Fruitman's Favorites for 1999
This selection of favourites is, naturally, utterly subjective and far from
exhaustive. But here anyway, in no particular order, are some records which
brightened up the past year for me. Stephen
Ben Wa, Devil Dub (Black Hole Records)
On its pre-release at the very end
of last year, I already knew this one was going to make the list. Deep dark
bubbling evil dub with a funky sense of humour.
Jonathan Coleclough, Windlass (Korm Plastics Introductory Paperback)
Utterly perfect.
Bill Laswell, Rasa: Serene Timeless Joy (Meta)
The best Laswell ambient ever?
Hiroshi Fujiwara, Flowers (EP Apesounds)
Lovely dub-inflected piano pieces in the most original package of the year.
V/A, Hi-Fidelity Dub Sessions: Chapter One (Guidance Recordings)
The best
from the dancefloor retooled dubwise for optimal enjoyment as home
entertainment. Eagerly anticipating the next chapter.
Vidna Obmana w/ Capriolo Trifoglio & Diego Borotti, Landscape
in Obscurity (Hypnos)
Vidna Obmana & Alio Die, Echo Passage (Musica Maxima Magnetica)
In a year in which Vidna Obmana set some sort of record for collaborations, these two
stand out. Perhaps he has some special affinity for Italians. Extremely
long, single-track releases both deserving to achieve the status of true
ambient classics.
V/A, Flav-o-Pac: Memograph I (Soundlab)
Illbient is dead - or so say most
practitioners of the art, anyway, as they continue unabated to explore the
genre. This compilation weaves a multitude of Soundlab performances into a
seminal survey of the science.
Jon Hassell, Fascinoma (Water Lily Acoustics)
Perhaps the single best
album of the year. If you'4ve heard it, you know why. Defies any description
that would do it justice.

# # # #

__What you will do__.
A - Decide whether each of the following statements agrees with the 1999 favorites list: (i) the records are presented in order of preference; (ii) Devil Dub by Ben Wa had its pre-release at the very end of the previous year; (iii) Landscape in Obscurity and Echo Passage are both short releases containing several tracks. For each statement, answer yes or no and quote the words of the list that decide it.
B - Pick up the 1999 favorites list after its final entry and carry it forward in the same manner and tone.

__Information provided__.
# # # #

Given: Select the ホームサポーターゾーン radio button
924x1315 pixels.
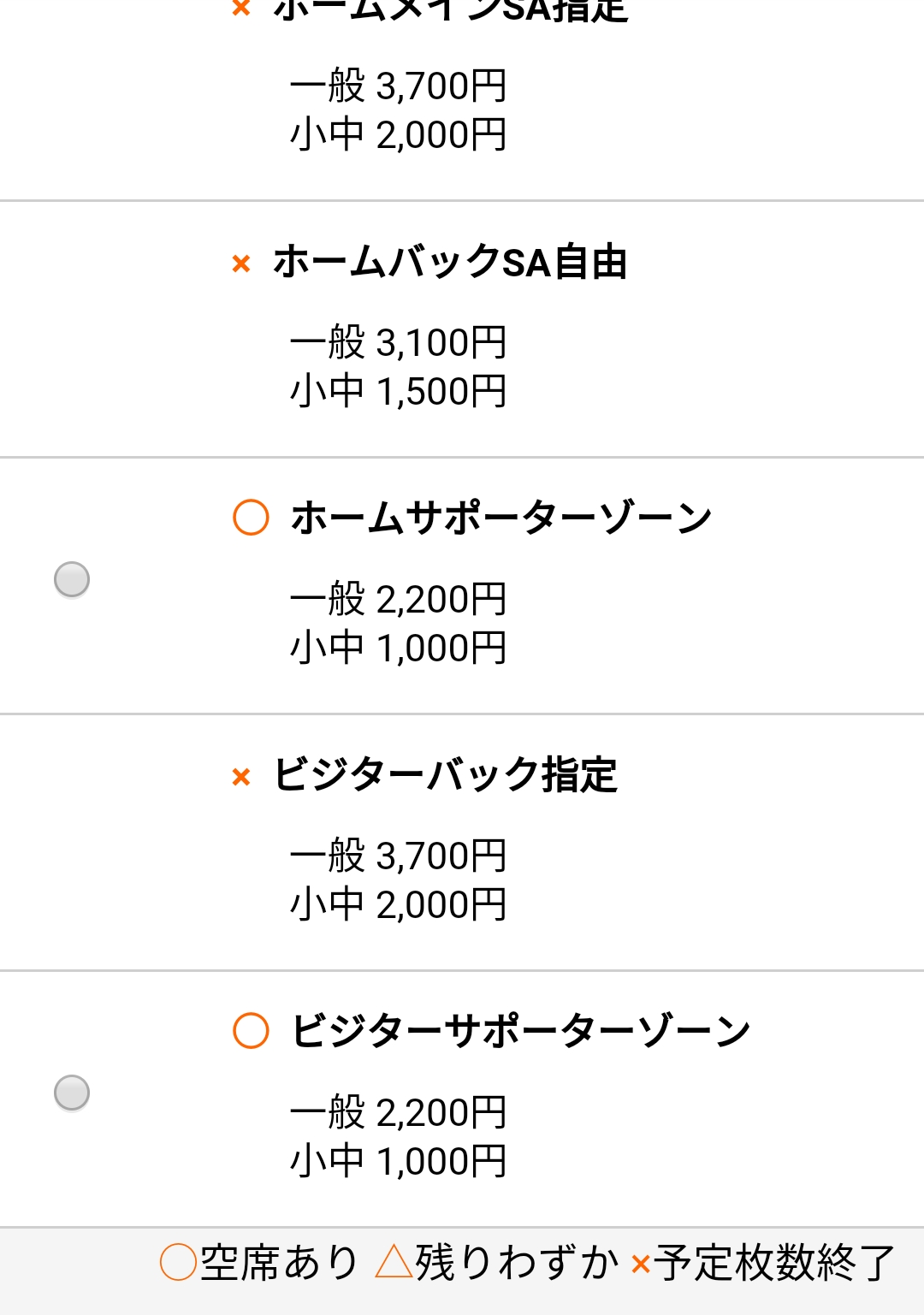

# # # #

__Answers below__.
A -
(i) No: "in no particular order"
(ii) Yes: "On its pre-release at the very end of last year"
(iii) No: "Extremely long, single-track releases"

B -
V/A, Abstract Depressionism (APC)
"Even now in heaven there were angels
carrying savage weapons." Among them, Eraldo Bernocchi, DXT, Laswell, Mick
Harris. The comprehensive introduction to a dark, crunchy genre which
still hasn't been affixed with a clever label.
Arvo Pärt, Alina (ECM New Series)
A perfect introduction to the Estonian
composer's aesthetic and a must-have for those already convinced that he is
the most original composer of the last twenty years.
Badawi, The Heretic of Ether (Asphodel)
Raz Mesinai continues to evolve as an artist at an alarming rate, from the subterranean boogie of Sub Dub to JA-influenced Mideastern spiritual dub and now, a journey through the
imaginary acoustic desert of his fertile mind.
Gavin Bryars, The North Shore (Materiali Sonori)
The year's best chamber
music release. The Harmonia trio (cello, clarinet, piano) have a tendency
to get involved in some pretty ill-advised projects, but working in close
collaboration with Bryars, they show just what they are capable of.
Honorable Mentions
Antonio Testa & Alio Die, Healing Herb's Spirit (Crowd Control
Activities)
The best example of ethnoambient I've encountered over the past
twelve months.
Bill Laswell, Invisible Design (Tzadik)
A tightly-conceived example of
just how good a composer Laswell is when he wants to be.
A Produce/M Griffin, Altara (Hypnos)
Light and dark meet in one of the
more interesting and unexpected collaborations of the year.
Instrumental, Acoustek (Big Chill)
Because it's a fun idea - string
versions of ambient and dancefloor hits, including the definitive
interpretation of Brian Eno's "Sparrowfall".
Toshinori Kondo, Eraldo Bernocchi & Bill Laswell, Charged (Apollo)
May I be allowed to call this "ambient"? Maybe it's actually a jazz ablum,
but either way, it's a terrific and powerful record.
RIP: Augustus Pablo (1952-99)
+ December Reviews
- Jonathan Coleclough: Windlass (Korm Plastics Introductory Paperback)
- His second solo effort after the limited release Cake, Jonathan
Coleclough's Windlass is the finest ambient I've heard in ages. A low,
quiet drone sets the tone and is joined by a higher, more distant one.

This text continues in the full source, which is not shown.